Orin Larsen knows that feeling. He knows what it means to strap his rigging to a horse’s back, then tangle with the beast for a long 8 seconds. On Tuesday night during the sixth go-round of the Wrangler National Finals Rodeo, the Inglis, Manitoba, cowboy fought his way to another paycheck with an 85.5-point ride on J Bar J’s Beyond Bugs.
“Everyone doesn’t just come to the finals for the money, but it’s also because it’s our Super Bowl,” said Larsen, who lives much of the year in Gering, Neb. “To have the money available to us, that makes or breaks a lot of our years.”
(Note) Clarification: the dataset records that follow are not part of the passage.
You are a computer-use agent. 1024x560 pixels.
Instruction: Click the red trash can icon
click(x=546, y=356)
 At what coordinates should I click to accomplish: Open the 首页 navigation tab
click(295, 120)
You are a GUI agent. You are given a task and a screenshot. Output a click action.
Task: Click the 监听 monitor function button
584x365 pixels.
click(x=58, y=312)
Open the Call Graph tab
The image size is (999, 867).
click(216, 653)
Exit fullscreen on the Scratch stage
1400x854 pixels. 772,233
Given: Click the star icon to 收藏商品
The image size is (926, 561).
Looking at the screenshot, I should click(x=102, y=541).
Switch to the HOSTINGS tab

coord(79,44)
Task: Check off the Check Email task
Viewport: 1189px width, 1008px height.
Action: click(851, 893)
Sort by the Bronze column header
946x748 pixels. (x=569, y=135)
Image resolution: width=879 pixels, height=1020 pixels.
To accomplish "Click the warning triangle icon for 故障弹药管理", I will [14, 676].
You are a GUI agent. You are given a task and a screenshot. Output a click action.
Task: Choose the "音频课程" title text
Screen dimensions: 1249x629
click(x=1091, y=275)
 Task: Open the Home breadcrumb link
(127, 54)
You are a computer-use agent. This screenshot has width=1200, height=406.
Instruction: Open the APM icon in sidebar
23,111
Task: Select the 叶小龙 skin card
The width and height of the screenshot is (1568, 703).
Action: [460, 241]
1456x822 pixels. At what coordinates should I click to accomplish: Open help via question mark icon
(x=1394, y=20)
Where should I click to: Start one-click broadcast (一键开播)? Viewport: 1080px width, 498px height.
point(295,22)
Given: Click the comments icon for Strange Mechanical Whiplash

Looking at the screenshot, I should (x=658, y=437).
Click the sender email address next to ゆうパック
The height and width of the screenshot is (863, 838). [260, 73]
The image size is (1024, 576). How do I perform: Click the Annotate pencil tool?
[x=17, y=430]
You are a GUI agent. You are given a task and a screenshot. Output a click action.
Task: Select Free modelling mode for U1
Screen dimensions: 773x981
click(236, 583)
He has been making money. Tuesday’s ride was worth $15,654 and pushed his NFR take to nearly $72,000. He has moved up to fifth in the world standings with $171,009.
“You have always dreamed of having a good finals,” said Larsen, who won intercollegiate championships at both the College of Southern Idaho and Oklahoma Panhandle State University. “it might have taken me three years to get there, but it’s everything I’ve wished for and worked for.
“It is a pretty awesome feeling to be one of those people to say that you had a good finals.”
In his first venture to Sin City in 2015, he placed in just three rounds and earned just $23,000. While that seems like a pretty good 10 days, go-round winners pocket more than $26,000. A year ago, he suffered a rib injury early and spent the first five rounds learning to ride through the pain. Once he figured it out, he reached the pay window each of the final five nights.
“I’m going to keep doing what I’m doing: One a ta time,” he said. “It is an awesome feeling to be on a hot streak. We all go through spells every now and then, whether you’re riding good or not. When you’re hot, you’re not, and when you’re not, you’re not. But when you are hot, you can spur Godzilla, and it is pretty.”
He doesn’t have to try to ride the fictional monster, but he does face the rankest bucking horses every night. Only the top animals are selected to perform at the NFR, and Larsen has proven he likes them.
Now he has four more nights to make it count.